# Information provided
********

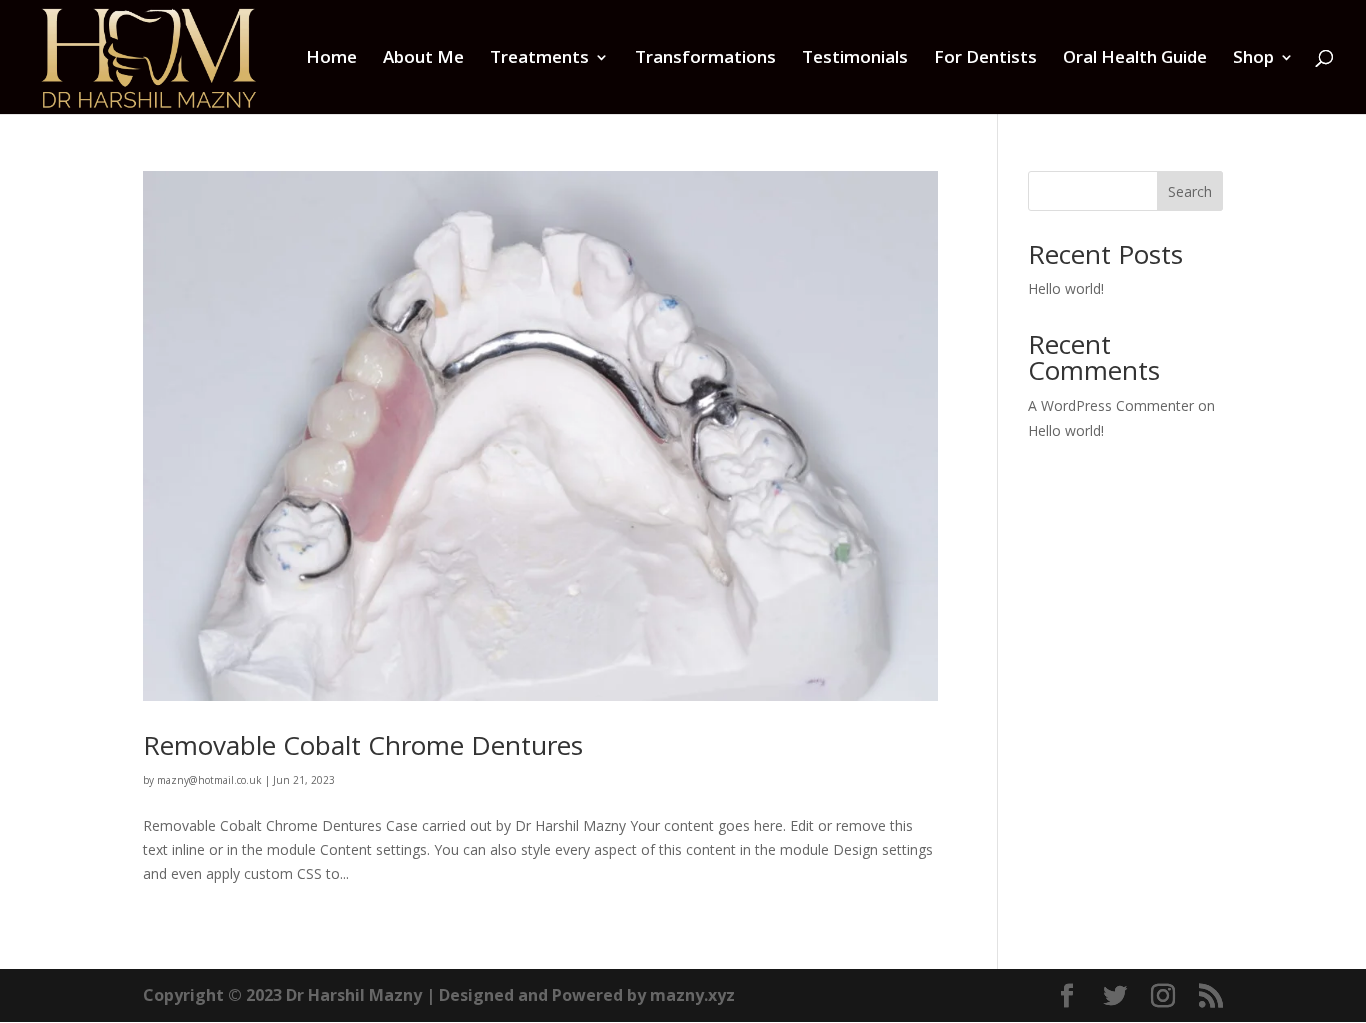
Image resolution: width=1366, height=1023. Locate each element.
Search (1190, 191)
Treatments (539, 59)
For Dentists (985, 59)
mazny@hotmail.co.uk (209, 780)
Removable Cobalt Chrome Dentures (363, 745)
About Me (423, 59)
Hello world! (1066, 288)
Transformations (705, 59)
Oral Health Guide (1135, 59)
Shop (1253, 59)
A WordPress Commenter (1111, 405)
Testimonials (855, 59)
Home (331, 59)
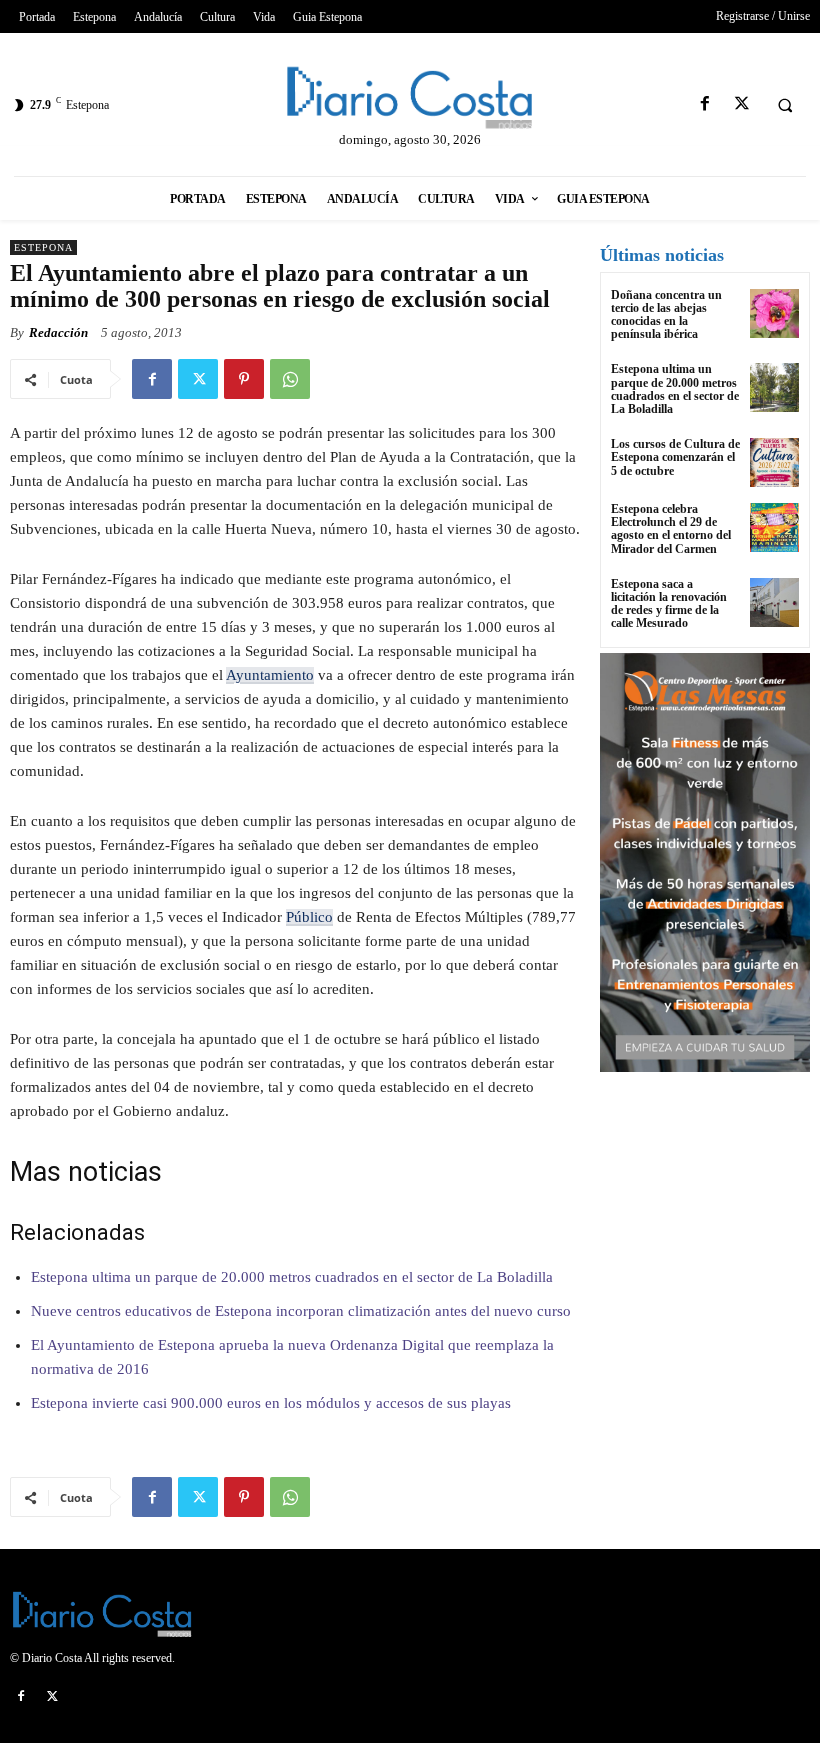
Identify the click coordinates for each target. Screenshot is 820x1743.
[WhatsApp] (290, 379)
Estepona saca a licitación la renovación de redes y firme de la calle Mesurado (669, 604)
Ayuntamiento (270, 675)
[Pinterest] (244, 379)
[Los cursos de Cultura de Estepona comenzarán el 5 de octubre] (774, 462)
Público (309, 917)
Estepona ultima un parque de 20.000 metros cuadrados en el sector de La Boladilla (292, 1277)
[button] (785, 105)
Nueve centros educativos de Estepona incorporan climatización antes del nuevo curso (301, 1311)
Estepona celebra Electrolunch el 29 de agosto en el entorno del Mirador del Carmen (671, 529)
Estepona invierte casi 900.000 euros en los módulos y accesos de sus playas (271, 1403)
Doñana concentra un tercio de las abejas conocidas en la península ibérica (666, 315)
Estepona (43, 247)
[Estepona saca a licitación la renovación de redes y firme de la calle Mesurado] (774, 602)
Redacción (58, 332)
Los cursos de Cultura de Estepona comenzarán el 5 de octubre (675, 457)
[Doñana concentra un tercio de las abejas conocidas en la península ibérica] (774, 313)
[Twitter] (741, 104)
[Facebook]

********

The job here is to write out the records exactly, pictures excluded.

Image resolution: width=1366, height=1023. Locate each element.
Search (1190, 191)
Treatments (539, 59)
For Dentists (985, 59)
mazny@hotmail.co.uk (209, 780)
Removable Cobalt Chrome Dentures (363, 745)
About Me (423, 59)
Hello world! (1066, 288)
Transformations (705, 59)
Oral Health Guide (1135, 59)
Shop (1253, 59)
A WordPress Commenter (1111, 405)
Testimonials (855, 59)
Home (331, 59)
Identify the click coordinates for each target. Screenshot is 820x1743.
[WhatsApp] (290, 379)
Estepona saca a licitación la renovación de redes y firme de la calle Mesurado (669, 604)
Ayuntamiento (270, 675)
[Pinterest] (244, 379)
[Los cursos de Cultura de Estepona comenzarán el 5 de octubre] (774, 462)
Público (309, 917)
Estepona ultima un parque de 20.000 metros cuadrados en el sector de La Boladilla (292, 1277)
[button] (785, 105)
Nueve centros educativos de Estepona incorporan climatización antes del nuevo curso (301, 1311)
Estepona celebra Electrolunch el 29 de agosto en el entorno del Mirador del Carmen (671, 529)
Estepona invierte casi 900.000 euros en los módulos y accesos de sus playas (271, 1403)
Doñana concentra un tercio de las abejas conocidas en la península ibérica (666, 315)
Estepona (43, 247)
[Estepona saca a licitación la renovación de redes y firme de la calle Mesurado] (774, 602)
Redacción (58, 332)
Los cursos de Cultura de Estepona comenzarán el 5 de octubre (675, 457)
[Doñana concentra un tercio de las abejas conocidas en la península ibérica] (774, 313)
[Twitter] (741, 104)
[Facebook]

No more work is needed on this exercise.